Monday, June 7, 2010...11:21 pm

Comment spam raises its game

Jump to Comments

As a – fairly – regular blogger, I have to deal with my share of comment spam.

The WordPress-owned spam filter Akismet does a pretty good job of filtering out spam comments – despite some reservations by others in the blogging fraternity. So, generally I’m not that bothered by it.

But when I was emptying the spam queue for my stop-motion animation blog I came across a couple of comments that seemed totally unspammy. So much so that I was surprised to see them there.

Having duly designated them as ‘not spam’, I trashed the rest and went onto the site to check they were OK. I confess I was even a little worried that the eager authors might have been disappointed with the delay in publication and given up on the blog in disgust. (It’s not a heavily-trafficked site – this would hurt).

Not so. Because when I saw the comments in place, I realised they were simply copies of existing comments. Someone had clearly just harvested existing comments, added them to their spam details and reposted them to the site.

Frankly, I’m surprised it took me so long to recognise them – given the relatively small number of commenters I have, and how much I treasure and pore over their submissions to me (go on – become part of the family). I’ve just found the same here on Freelance Unbound, too – which I’d never seen before.

Is this actually new? I’ve certainly never come across it before. I did worry that it would be a game changer in the battle between publishers and spammers.

The vast majority of spam is easy to spot, even to the untrained reader, as it is either [a] garbled and/or filled with references to pornography or drugs; or [b] completely anodyne and unrelated to the post it’s attached to (“Great post! I will read your blog forever!”). But stealing real comments and using them as a spammer’s Trojan Horse is another matter.

Luckily, Akismet can easily spot repeated comments from Freelance Unbound. After all, it’s easy to search the site’s existing database for repeated content.

But what if spammers harvest real, meaningful comments from other people’s sites and submit them here? Can a spam filter monitor the whole of the web for repeated content? And what about software that can subtly rework content so it passes a plagiarism test?

If any bloggers have more experience with this kind of thing, I’d be more than eager to hear about it…

6 Comments

  • I went through this when comments on my site began to pick up. The spam count shot through the roof, and none of my initial solutions could stop it all.

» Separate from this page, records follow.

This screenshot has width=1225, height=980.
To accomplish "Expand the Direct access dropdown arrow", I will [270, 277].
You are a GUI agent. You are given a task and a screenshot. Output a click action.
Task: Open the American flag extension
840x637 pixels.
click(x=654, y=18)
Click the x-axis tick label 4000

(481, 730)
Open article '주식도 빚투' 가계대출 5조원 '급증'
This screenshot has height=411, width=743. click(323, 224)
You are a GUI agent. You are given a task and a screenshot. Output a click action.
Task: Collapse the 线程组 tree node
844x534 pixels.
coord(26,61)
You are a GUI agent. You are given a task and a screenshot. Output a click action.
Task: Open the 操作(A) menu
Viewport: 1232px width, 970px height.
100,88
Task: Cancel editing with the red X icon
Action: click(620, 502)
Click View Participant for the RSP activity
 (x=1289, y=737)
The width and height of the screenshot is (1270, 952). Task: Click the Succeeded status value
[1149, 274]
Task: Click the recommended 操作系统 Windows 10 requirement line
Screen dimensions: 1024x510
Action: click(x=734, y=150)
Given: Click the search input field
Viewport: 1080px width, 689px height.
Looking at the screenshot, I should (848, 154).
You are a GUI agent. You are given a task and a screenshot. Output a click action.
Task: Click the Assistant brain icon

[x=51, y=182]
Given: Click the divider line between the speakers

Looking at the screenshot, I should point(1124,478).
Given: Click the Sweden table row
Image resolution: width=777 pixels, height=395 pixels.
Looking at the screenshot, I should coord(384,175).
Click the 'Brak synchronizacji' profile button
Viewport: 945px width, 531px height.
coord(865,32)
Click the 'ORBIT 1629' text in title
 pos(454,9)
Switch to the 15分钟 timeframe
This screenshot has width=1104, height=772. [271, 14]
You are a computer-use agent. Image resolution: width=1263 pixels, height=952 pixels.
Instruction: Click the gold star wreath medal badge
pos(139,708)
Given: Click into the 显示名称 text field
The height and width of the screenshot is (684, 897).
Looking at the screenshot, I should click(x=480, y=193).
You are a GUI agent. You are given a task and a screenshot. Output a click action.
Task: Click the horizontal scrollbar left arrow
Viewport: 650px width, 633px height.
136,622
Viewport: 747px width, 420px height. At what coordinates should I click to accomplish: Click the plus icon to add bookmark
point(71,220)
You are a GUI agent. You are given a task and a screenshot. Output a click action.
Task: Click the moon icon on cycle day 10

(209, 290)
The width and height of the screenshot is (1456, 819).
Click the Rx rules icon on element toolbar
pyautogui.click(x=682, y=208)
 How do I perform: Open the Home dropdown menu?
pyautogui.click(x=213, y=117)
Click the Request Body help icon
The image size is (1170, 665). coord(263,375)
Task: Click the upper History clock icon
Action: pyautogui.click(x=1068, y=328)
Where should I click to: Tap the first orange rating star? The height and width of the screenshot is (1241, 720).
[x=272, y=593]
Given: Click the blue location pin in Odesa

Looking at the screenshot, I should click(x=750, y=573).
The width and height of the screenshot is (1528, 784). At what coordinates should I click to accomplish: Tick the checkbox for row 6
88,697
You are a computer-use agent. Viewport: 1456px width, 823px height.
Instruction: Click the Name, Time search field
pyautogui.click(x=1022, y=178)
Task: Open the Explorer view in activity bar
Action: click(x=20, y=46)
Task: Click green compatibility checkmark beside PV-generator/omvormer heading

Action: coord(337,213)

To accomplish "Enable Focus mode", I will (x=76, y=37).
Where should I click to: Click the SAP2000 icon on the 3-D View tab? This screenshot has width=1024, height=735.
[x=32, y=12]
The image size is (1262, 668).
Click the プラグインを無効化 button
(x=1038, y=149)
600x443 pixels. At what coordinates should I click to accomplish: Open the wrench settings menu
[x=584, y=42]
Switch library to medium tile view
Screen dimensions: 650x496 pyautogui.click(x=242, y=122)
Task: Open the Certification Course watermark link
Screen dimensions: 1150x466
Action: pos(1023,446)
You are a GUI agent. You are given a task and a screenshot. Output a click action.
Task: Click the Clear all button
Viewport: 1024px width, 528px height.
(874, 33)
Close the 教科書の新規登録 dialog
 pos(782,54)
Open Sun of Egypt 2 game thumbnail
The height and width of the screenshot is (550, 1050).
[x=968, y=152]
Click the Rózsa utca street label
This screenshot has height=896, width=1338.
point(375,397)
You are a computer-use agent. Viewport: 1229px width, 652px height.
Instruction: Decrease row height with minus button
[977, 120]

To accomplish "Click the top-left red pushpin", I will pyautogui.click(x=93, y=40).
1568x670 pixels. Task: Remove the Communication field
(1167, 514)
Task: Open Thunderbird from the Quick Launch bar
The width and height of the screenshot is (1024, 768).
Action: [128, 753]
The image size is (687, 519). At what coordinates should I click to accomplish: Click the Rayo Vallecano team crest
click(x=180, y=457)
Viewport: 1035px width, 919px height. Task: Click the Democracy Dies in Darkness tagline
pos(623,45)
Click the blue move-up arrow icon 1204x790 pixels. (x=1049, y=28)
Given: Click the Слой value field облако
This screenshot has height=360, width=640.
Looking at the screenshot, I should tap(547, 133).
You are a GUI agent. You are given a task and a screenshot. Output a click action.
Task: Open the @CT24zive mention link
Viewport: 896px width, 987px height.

    I tried a good selection of spam-filtering plugins, with varying degrees of success. The ones that worked best also tended to ‘censor’ real comments from time to time… which was unacceptable (like you, I value my commenters!)

    In the end, I’m afraid I’ve fallen back on CAPTCHA, which does work almost 100% (although the spammers and starting to figure out how to beat that, too. Watch this space). Hate having to ask folks to fill in an extra box, but it’s the best compromise I could find.

  • How interesting. Akismet has only pushed one or two genuine comments into the spam folder in the past year – and those were from people who had legitimately used spam-type words in the body of their comments (such as “internet marketing”, or “making real money”).

    As for spam making it onto the blog – I can only remember a very few instances of spam making it as far as the moderation queue, let alone being published.

    Perhaps the relatively closed family of commenters is a help here…

  • Agreed. Install ‘SI captcha’. It stops bots dead in their tracks. All three of my sites use it, and we never get spam.

    If you get a persistent human spammer, activate the rule in WP that only allows one link per comment without authorisation.

    I’ve linked you on my (work in progress) http://keneakins.com

  • Dang. I missed an apostrophe there.

    ;)

  • The trouble is, I don’t really want to use a captcha, as I worry that potential commenters will be put off. I find them a bit tiresome – so I think maybe others do too. Though this may be over-stressing about the unimportant…

  • People don’t seem to mind to be honest. The SI captcha is pretty reasonable compared to most.

    It really does kill spam dead as well.